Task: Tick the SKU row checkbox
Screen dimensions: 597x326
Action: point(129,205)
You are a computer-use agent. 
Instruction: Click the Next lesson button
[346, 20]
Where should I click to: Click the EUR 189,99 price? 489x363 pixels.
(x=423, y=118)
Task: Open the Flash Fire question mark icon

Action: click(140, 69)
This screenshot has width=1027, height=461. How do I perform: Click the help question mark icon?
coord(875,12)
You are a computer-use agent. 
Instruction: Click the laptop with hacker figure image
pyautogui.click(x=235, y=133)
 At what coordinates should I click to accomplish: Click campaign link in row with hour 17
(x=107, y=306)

==

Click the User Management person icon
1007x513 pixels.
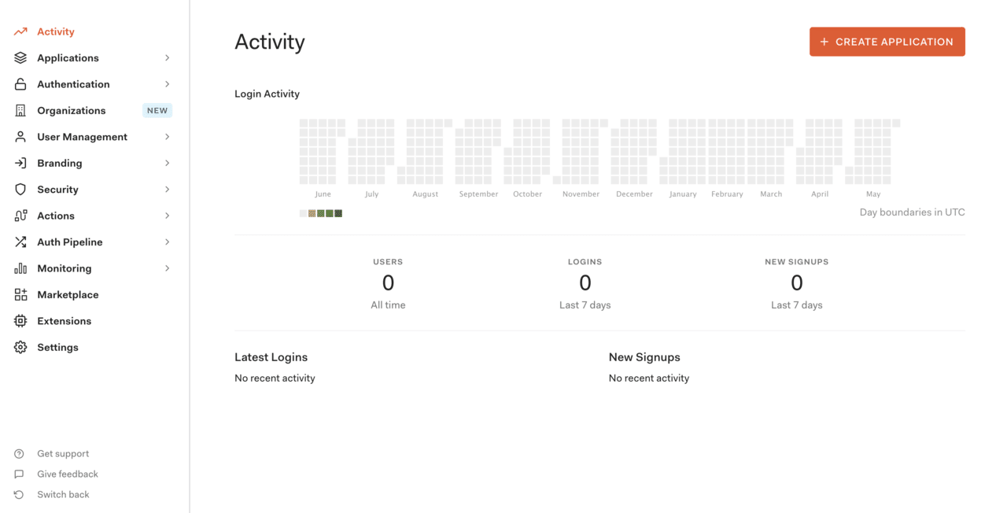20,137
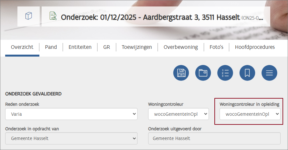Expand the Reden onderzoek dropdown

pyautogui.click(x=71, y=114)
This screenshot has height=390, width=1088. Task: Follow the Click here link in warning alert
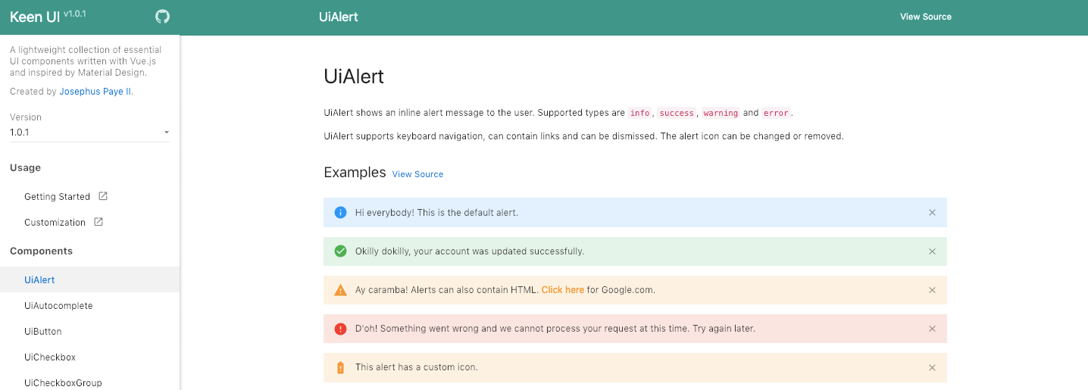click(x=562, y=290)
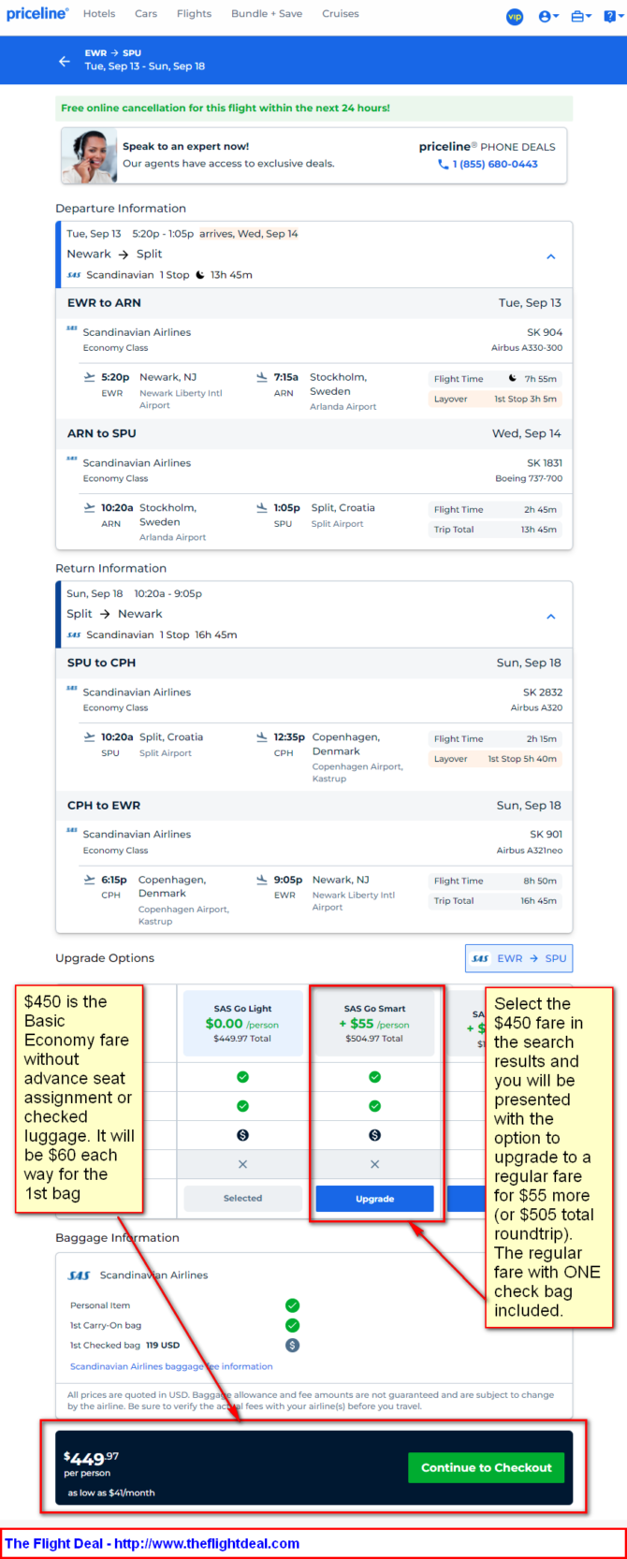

--

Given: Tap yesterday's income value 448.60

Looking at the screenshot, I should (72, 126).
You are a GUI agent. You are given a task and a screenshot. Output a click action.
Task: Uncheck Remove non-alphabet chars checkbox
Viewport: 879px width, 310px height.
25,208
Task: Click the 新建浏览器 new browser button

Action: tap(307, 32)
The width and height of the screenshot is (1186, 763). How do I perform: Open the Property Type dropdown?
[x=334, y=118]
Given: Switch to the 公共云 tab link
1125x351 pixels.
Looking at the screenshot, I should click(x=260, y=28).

# Objective:
Copy out the data word for word, starting at the line that contains "Given: Switch to the 公共云 tab link" and ending at the line that contains "Looking at the screenshot, I should click(x=260, y=28).", with both of those lines included.

# Response:
Given: Switch to the 公共云 tab link
1125x351 pixels.
Looking at the screenshot, I should click(x=260, y=28).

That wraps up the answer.